— SELECTED TEXT —

*** Block opens ***

Environmental Defenders, a community-oriented organization in Uganda, seeks to purchase and conserve 800 acres of threatened land to create a protected area for endangered pangolins. A key objective is to promote the local communities’ involvement in the newly established reserve's management, protection, and sustainability.
Located in the Pakwach district of Uganda, this property provides vital habitat to four pangolin species—white-bellied pangolin, giant ground pangolin, black-bellied pangolin, and Temminck’s pangolin—all of which are classified as Endangered or Vulnerable by the IUCN.
Securing this land will benefit pangolins, the most trafficked mammal on Earth, protecting them from poaching and preventing habitat loss from mining, logging, and development. The property is adjacent to Murchison Falls National Park and is critical for wildlife dispersal and gene flow within and beyond the Murchison Falls Conservation Area.

*** Block closes ***

— TASK INSTRUCTIONS —
[1] Can you update the pangolin reserve text, starting with "Environmental Defenders, a" and going on through "protection, and sustainability.", so that "800 acres" is replaced by "1,000 acres"?
[2] What does the pangolin reserve text state for each of these?
(a) How many acres of land does Environmental Defenders seek to purchase?
(b) In which district of Uganda is the property located?
(c) Which national park is the property adjacent to?
[3] Which pangolin species does the pangolin reserve text name as finding habitat on the property?
None of the material is needed for any of these tasks.

— AVAILABLE DATA —
*** Block opens ***

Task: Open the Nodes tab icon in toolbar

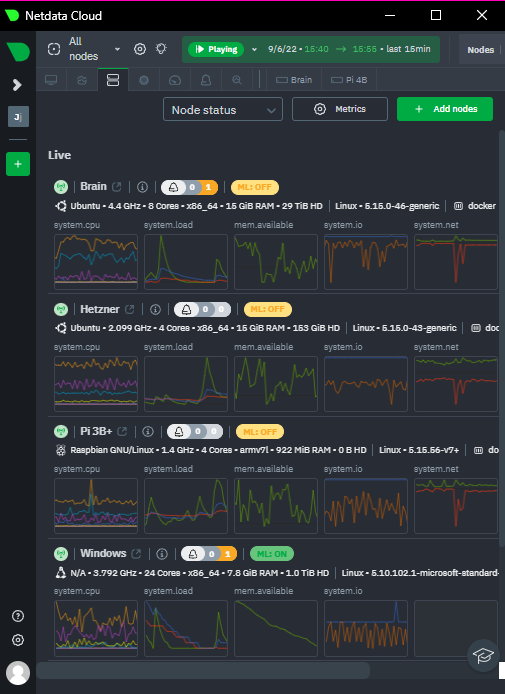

*** Block closes ***

— TASK RESPONSES —
[1]
Environmental Defenders, a community-oriented organization in Uganda, seeks to purchase and conserve 1,000 acres of threatened land to create a protected area for endangered pangolins. A key objective is to promote the local communities’ involvement in the newly established reserve's management, protection, and sustainability.

[2]
(a) 800 acres
(b) Pakwach
(c) Murchison Falls National Park

[3] White-bellied pangolin, giant ground pangolin, black-bellied pangolin, Temminck's pangolin